START Data listing
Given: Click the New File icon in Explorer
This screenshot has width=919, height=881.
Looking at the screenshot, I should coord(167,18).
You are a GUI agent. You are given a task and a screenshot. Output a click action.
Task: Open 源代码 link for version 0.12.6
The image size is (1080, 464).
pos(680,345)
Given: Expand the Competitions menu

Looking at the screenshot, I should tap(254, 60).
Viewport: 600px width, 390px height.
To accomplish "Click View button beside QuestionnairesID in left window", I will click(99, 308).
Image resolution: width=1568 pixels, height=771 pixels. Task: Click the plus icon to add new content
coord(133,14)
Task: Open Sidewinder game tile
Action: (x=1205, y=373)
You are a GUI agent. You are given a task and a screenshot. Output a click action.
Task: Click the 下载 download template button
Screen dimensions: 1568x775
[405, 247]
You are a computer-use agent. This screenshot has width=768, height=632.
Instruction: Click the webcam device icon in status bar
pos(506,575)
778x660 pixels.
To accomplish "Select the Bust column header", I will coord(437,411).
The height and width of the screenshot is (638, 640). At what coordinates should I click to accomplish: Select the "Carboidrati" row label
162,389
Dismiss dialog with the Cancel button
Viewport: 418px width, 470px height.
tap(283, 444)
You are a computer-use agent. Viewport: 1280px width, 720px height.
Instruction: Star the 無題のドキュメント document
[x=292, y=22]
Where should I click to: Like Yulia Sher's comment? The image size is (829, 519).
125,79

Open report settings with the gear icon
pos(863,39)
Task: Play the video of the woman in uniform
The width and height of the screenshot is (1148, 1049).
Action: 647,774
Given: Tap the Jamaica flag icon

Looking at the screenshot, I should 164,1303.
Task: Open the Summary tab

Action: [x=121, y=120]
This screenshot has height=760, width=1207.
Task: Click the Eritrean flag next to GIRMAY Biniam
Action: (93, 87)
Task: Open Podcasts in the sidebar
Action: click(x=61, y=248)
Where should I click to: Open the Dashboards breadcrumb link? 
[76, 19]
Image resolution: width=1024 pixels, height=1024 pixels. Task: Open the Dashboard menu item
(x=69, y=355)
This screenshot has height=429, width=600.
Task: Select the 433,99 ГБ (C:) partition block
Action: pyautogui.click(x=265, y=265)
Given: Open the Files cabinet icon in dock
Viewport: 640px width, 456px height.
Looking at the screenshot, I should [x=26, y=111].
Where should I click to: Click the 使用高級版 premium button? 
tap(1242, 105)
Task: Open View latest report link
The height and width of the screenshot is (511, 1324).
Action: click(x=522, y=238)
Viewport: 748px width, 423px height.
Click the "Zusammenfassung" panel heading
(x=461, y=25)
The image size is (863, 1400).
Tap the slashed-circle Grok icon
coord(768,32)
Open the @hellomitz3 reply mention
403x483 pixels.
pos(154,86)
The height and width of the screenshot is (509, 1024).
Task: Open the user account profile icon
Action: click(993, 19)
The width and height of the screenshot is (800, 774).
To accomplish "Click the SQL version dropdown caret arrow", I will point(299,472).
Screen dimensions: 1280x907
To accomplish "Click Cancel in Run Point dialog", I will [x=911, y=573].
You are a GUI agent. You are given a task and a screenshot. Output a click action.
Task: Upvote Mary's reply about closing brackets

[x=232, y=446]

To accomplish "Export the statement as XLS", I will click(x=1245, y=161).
END Data listing
Can you reproduce the data word for word, beginning at the line containing "Where should I click to: Like" and continuing through the line containing "Looking at the screenshot, I should 164,1303."?

Where should I click to: Like Yulia Sher's comment? The image size is (829, 519).
125,79

Open report settings with the gear icon
pos(863,39)
Task: Play the video of the woman in uniform
The width and height of the screenshot is (1148, 1049).
Action: 647,774
Given: Tap the Jamaica flag icon

Looking at the screenshot, I should 164,1303.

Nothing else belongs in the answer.